Jenis Produk Suhu Anil. Jangkauan Manfaat Utama Khas Kelelahan Hidup Meningkat
Tali kawat galvanis (pra-anil) 450–600°C Daktilitas untuk penarikan dingin 35%
Tali kawat baja tahan karat (anil terang) 900–1100°C Daktilitas ketahanan korosi 50%
Baja karbon tinggi (penambangan/pengangkatan) 350–450°C (menghilangkan stres) Kehidupan yang lelah, pertahankan 90% kekuatan 40–55%
Tali yang sudah dibentuk/dipadatkan 180–280°C (anil ringan) Kurangi springback, lay seragam 25% (penanganan)

Untuk aplikasi kritis seperti kabel utama jembatan gantung dan tali kerekan tambang, anil adalah pilihan yang tepat wajib sesuai ASTM A1023 dan EN 12385 standar.

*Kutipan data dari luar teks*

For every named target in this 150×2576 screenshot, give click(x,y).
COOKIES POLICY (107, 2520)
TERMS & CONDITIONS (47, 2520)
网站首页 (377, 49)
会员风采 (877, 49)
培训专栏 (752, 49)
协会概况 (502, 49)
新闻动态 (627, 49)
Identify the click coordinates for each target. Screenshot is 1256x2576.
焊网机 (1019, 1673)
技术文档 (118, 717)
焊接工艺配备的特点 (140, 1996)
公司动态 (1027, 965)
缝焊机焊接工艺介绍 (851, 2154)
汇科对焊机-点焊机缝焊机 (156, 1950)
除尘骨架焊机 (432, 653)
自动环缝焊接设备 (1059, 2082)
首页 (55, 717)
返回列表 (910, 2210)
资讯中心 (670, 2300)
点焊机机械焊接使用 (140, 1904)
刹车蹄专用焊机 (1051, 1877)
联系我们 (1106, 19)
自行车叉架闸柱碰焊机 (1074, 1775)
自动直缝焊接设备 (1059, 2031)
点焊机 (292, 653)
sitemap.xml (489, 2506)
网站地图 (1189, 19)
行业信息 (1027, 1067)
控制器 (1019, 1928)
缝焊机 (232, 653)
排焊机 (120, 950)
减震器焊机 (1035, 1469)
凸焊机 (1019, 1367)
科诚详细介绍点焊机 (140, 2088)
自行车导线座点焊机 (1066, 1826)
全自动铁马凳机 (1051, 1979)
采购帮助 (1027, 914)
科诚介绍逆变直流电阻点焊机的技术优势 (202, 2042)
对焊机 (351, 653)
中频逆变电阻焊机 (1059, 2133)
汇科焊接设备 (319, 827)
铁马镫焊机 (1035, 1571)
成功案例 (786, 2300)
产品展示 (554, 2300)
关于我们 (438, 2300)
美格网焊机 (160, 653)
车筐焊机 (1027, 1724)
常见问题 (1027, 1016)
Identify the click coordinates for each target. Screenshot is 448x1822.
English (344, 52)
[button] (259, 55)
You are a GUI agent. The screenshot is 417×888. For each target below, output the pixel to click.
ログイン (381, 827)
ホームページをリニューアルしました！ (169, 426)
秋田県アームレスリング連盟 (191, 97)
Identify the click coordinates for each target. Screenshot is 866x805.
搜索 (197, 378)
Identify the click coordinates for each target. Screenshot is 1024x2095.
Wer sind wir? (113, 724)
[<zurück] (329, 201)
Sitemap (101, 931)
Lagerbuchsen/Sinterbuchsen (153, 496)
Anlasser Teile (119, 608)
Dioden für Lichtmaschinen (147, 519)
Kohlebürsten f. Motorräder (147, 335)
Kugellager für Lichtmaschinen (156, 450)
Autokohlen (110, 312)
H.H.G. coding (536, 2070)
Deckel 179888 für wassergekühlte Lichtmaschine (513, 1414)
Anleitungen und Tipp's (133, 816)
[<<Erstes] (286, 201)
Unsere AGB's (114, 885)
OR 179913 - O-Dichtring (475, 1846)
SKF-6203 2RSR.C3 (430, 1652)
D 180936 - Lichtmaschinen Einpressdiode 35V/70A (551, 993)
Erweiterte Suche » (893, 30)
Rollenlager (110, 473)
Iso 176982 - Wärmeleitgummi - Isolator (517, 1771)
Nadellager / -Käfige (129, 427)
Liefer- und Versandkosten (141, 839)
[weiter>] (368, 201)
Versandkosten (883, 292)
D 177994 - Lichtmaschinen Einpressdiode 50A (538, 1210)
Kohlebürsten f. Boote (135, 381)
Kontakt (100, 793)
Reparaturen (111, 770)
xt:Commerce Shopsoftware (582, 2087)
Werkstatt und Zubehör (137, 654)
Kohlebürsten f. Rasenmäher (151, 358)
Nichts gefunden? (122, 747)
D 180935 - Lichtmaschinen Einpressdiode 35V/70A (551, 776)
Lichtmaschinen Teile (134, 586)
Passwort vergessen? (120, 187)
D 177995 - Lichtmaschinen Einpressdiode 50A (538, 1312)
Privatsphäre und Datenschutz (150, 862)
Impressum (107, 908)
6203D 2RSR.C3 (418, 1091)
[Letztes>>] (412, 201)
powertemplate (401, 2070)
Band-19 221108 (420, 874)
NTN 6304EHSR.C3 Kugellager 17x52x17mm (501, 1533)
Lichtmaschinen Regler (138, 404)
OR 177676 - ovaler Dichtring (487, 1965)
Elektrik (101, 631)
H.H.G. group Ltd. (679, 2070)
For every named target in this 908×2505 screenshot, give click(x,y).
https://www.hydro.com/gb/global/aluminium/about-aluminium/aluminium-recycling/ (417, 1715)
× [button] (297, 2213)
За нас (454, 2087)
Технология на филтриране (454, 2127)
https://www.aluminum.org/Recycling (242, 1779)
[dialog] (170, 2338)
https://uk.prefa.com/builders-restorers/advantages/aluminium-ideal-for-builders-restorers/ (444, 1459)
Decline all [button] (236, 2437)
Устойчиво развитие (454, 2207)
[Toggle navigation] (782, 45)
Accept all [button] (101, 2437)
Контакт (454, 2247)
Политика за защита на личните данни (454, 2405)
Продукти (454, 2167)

6. Pertanyaan Yang Sering Diajukan Tentang Wire Rope Annealing

Q1: Apa perbedaan antara penghilangan stres dan anil penuh untuk tali kawat?
A1: Menghilangkan stres (200–450°C) mengurangi tegangan sisa tanpa mengubah struktur butiran atau kekuatan tarik secara signifikan – ideal untuk kawat tali jadi. Anil penuh (480–680°C) menyebabkan rekristalisasi, menghasilkan kawat yang lebih lunak dan ulet untuk lintasan penarikan perantara namun mengurangi kekuatan sebesar 15–25%.

Q2: Dapatkah tali kawat dianil secara berlebihan? Apa konsekuensinya?
A2: Ya. Melebihi 700°C untuk baja karbon tinggi menyebabkan pertumbuhan butir dan austenitisasi parsial, yang menyebabkan a penurunan tajam dalam umur kelelahan (lihat Gambar 2) dan potensi pembentukan martensit selama pendinginan – struktur mikro yang sangat rapuh. Kawat yang dianil berlebihan mungkin akan kehilangan hingga 40% dari kekuatan tarik .

Q3: Suasana apa yang diperlukan selama anil untuk mencegah oksidasi?
A3: Untuk kawat baja karbon, a 95% N₂ / 5% H₂ (suasana HNX) dengan titik embun di bawah -20°C mencegah kerak. Untuk baja tahan karat, anil cerah memerlukan atmosfer kaya hidrogen dengan titik embun ≤ -40°C untuk mempertahankan lapisan kromium oksida pasif.

Q4: Bagaimana kualitas anil diverifikasi dalam produksi?
A4: Kontrol kualitas mencakup pengujian tarik (mempertahankan 90–95% kekuatan target) , pengujian torsi (minimal 16–32 putaran) , uji tekuk terbalik, dan pengukuran tegangan sisa melalui XRD (target <150 MPa). Pemeriksaan struktur mikro pada pembesaran 200–1000× memastikan rekristalisasi dan tidak adanya fase yang tidak diinginkan.